Each entry is to be restated word for word, with nothing omitted.
----- Extracted records
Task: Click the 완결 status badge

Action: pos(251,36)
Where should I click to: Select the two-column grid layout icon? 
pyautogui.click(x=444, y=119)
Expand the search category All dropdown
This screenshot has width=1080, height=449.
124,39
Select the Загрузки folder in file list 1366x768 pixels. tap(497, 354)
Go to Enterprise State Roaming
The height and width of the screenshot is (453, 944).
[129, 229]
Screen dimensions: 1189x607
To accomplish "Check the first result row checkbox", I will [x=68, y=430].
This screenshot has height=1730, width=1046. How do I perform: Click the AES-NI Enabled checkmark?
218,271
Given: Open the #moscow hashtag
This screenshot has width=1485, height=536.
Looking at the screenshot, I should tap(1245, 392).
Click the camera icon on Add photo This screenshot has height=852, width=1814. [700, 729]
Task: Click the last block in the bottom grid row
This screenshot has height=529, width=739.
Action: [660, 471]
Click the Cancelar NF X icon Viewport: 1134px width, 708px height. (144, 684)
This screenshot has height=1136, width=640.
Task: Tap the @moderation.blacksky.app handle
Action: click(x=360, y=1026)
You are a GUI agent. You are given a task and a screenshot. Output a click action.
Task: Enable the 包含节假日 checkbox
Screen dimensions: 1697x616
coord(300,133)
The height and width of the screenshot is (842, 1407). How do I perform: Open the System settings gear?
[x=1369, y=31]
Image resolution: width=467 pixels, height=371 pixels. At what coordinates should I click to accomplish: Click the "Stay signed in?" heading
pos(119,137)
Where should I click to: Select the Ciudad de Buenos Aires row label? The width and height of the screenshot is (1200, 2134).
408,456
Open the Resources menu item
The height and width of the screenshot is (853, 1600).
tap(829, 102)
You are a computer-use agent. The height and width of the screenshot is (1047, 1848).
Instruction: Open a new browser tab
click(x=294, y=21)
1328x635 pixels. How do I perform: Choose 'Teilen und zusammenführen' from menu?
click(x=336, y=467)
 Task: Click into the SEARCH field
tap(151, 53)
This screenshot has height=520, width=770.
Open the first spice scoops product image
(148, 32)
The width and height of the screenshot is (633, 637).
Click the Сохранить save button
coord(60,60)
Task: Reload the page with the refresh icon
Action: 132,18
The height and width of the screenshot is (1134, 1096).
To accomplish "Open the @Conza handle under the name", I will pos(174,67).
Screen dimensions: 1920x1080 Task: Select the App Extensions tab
----------
### Your response
Task: Click the 완결 status badge

Action: pos(251,36)
Where should I click to: Select the two-column grid layout icon? 
pyautogui.click(x=444, y=119)
Expand the search category All dropdown
This screenshot has width=1080, height=449.
124,39
Select the Загрузки folder in file list 1366x768 pixels. tap(497, 354)
Go to Enterprise State Roaming
The height and width of the screenshot is (453, 944).
[129, 229]
Screen dimensions: 1189x607
To accomplish "Check the first result row checkbox", I will [x=68, y=430].
This screenshot has height=1730, width=1046. How do I perform: Click the AES-NI Enabled checkmark?
218,271
Given: Open the #moscow hashtag
This screenshot has width=1485, height=536.
Looking at the screenshot, I should tap(1245, 392).
Click the camera icon on Add photo This screenshot has height=852, width=1814. [700, 729]
Task: Click the last block in the bottom grid row
This screenshot has height=529, width=739.
Action: [660, 471]
Click the Cancelar NF X icon Viewport: 1134px width, 708px height. (144, 684)
This screenshot has height=1136, width=640.
Task: Tap the @moderation.blacksky.app handle
Action: click(x=360, y=1026)
You are a GUI agent. You are given a task and a screenshot. Output a click action.
Task: Enable the 包含节假日 checkbox
Screen dimensions: 1697x616
coord(300,133)
The height and width of the screenshot is (842, 1407). How do I perform: Open the System settings gear?
[x=1369, y=31]
Image resolution: width=467 pixels, height=371 pixels. At what coordinates should I click to accomplish: Click the "Stay signed in?" heading
pos(119,137)
Where should I click to: Select the Ciudad de Buenos Aires row label? The width and height of the screenshot is (1200, 2134).
408,456
Open the Resources menu item
The height and width of the screenshot is (853, 1600).
tap(829, 102)
You are a computer-use agent. The height and width of the screenshot is (1047, 1848).
Instruction: Open a new browser tab
click(x=294, y=21)
1328x635 pixels. How do I perform: Choose 'Teilen und zusammenführen' from menu?
click(x=336, y=467)
 Task: Click into the SEARCH field
tap(151, 53)
This screenshot has height=520, width=770.
Open the first spice scoops product image
(148, 32)
The width and height of the screenshot is (633, 637).
Click the Сохранить save button
coord(60,60)
Task: Reload the page with the refresh icon
Action: 132,18
The height and width of the screenshot is (1134, 1096).
To accomplish "Open the @Conza handle under the name", I will pos(174,67).
Screen dimensions: 1920x1080 Task: Select the App Extensions tab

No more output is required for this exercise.